What We Are (Or Should Be) Learning

They say a crisis is too good a thing to waste.  Crises create opportunities to learn.  Crises are like natural experiments, that is, real-life situations we cannot replicate for the sake of research because of the high cost or because we cannot design with high degree of authenticity.  The coronavirus pandemic is a devastating calamity but one that also comes with some valuable teaching moments.

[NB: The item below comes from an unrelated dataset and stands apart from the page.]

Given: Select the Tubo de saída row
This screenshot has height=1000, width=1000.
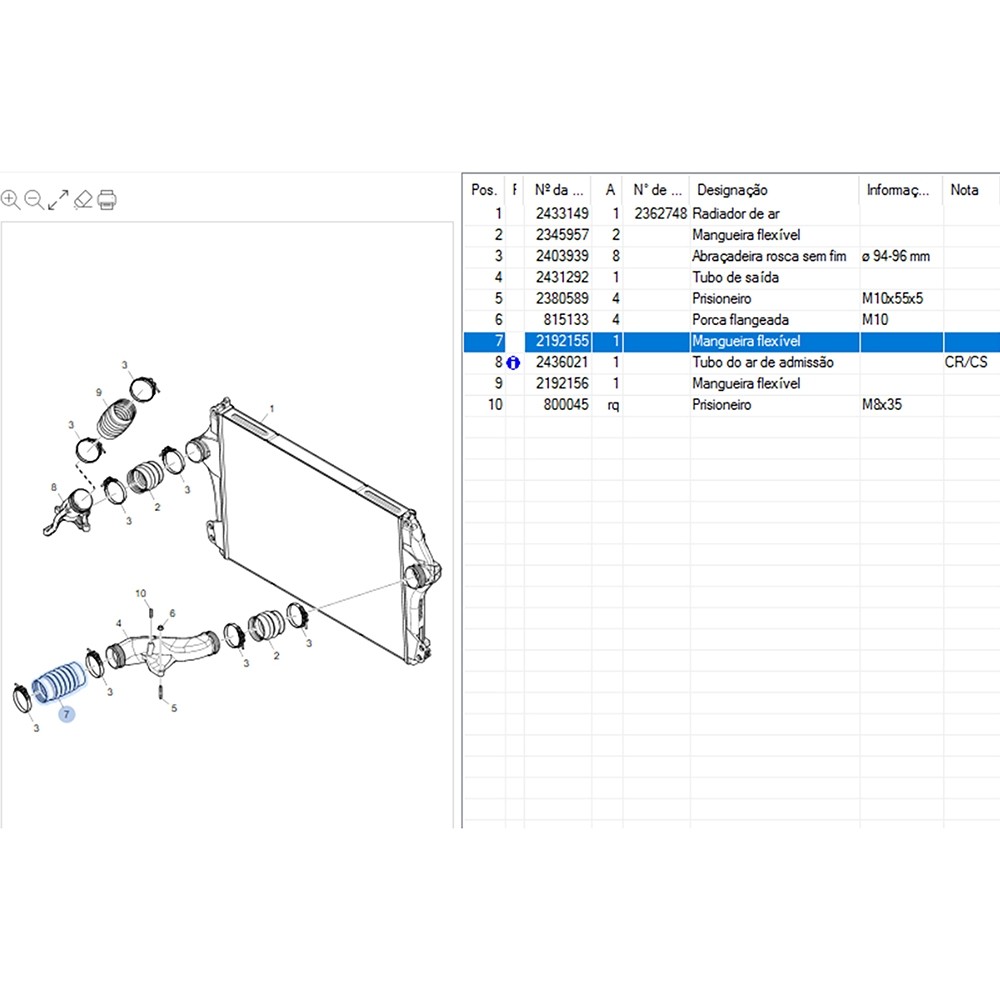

Government matters.  Ronald Reagan and Margaret Thatcher became the heroes of conservative politics and thought by declaring that “government is the problem not the solution.”  The experience of the last forty years teaches us the opposite.  When governments retreat infrastructure decays, social problems flare up and crises take a heavier toll, human and economic.  Government has not been invented by people as a parasite of the private sector.  It exists because it has a crucial and unique role to play.  Adam Smith’s profit motive can take us so far in meeting our needs.  At the end of that road it is only the government that can pick up the task of providing for the rest of our needs.

Take the case of hospital beds in the US.  We currently have 2.8 beds per 1,000 persons, much below what is available in other advanced countries.  This may make sense as a cost containment solution at the level of each hospital system.  But it doesn’t from a public policy standpoint in cases of health emergencies.  Think of this.  The US has more beds for its inmate population (about 2.3 million) than it has to take care of its sick people in a case of a pandemic like this one.  Not to mention, of course, the deficit in other medical equipment.

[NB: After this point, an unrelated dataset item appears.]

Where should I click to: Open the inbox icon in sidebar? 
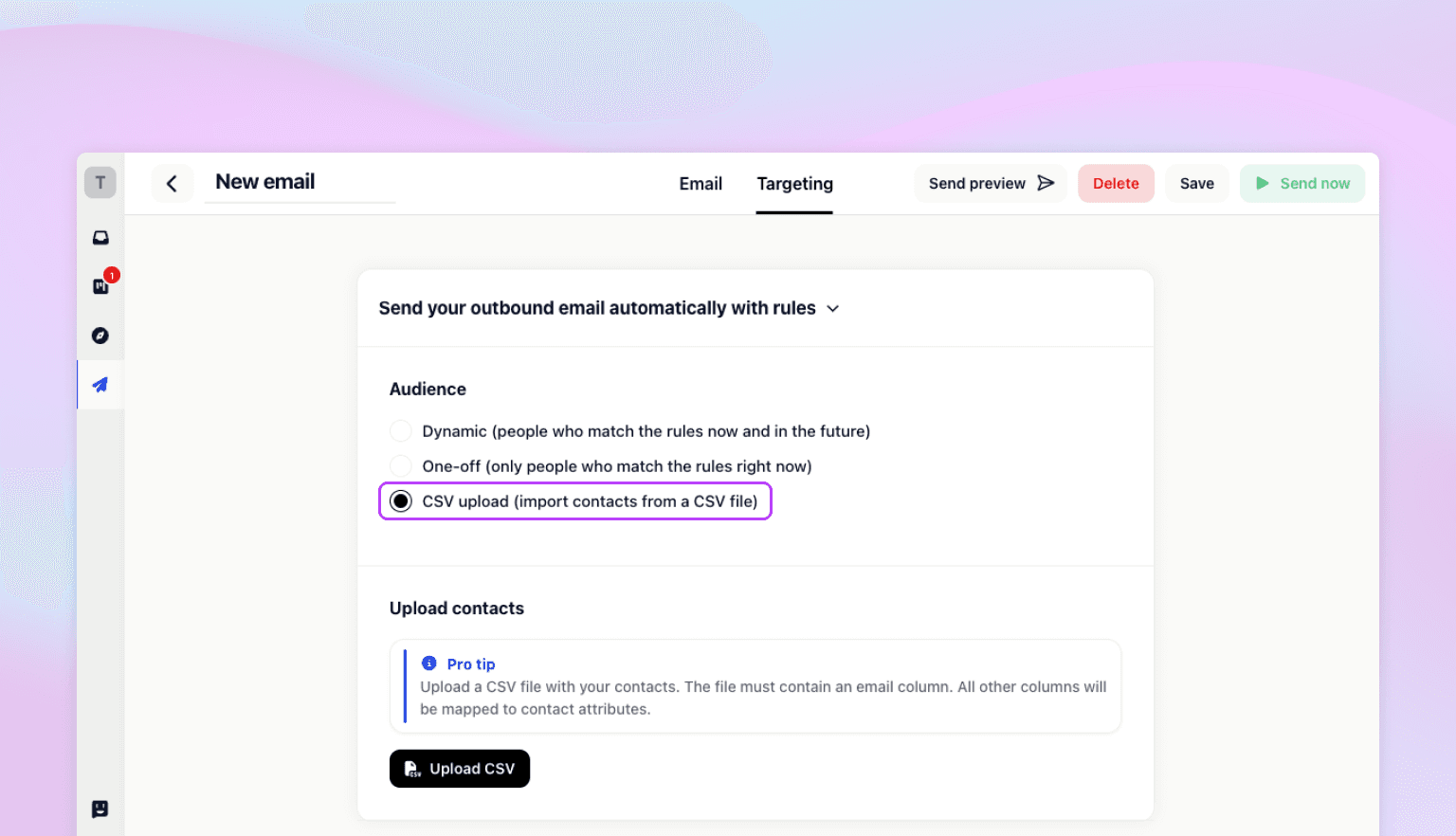point(100,237)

We need to understand that the government and public sectors have distinct priorities and missions.  The bias in favor of private sector solutions and less government has brought us to where we are now and will continue to be the root cause of future failures.

Preparedness matters.  The lack of preparedness and quick response to the coronavirus pandemic in the US is a direct consequence of the mantra “a smaller government is a better government.”  We now find the hard way that fighting a tiny virus requires a really big government.  Assigning a secondary role to government to address local and national problems translates into less monetary, administrative and professional resources and, hence, delayed and inadequate responses.  There is no way we can sugarcoat the current inadequacy of tactical and strategic planning on part of the federal government to face this crisis.  A country that is obsessed with all kinds of statistics and data cannot gain a reliable knowledge of the extent of the pandemic because of our failure to test in big numbers. *  We have failed to measure and count the one thing that right now matters the most for how we plan our economic and medical response to the crisis.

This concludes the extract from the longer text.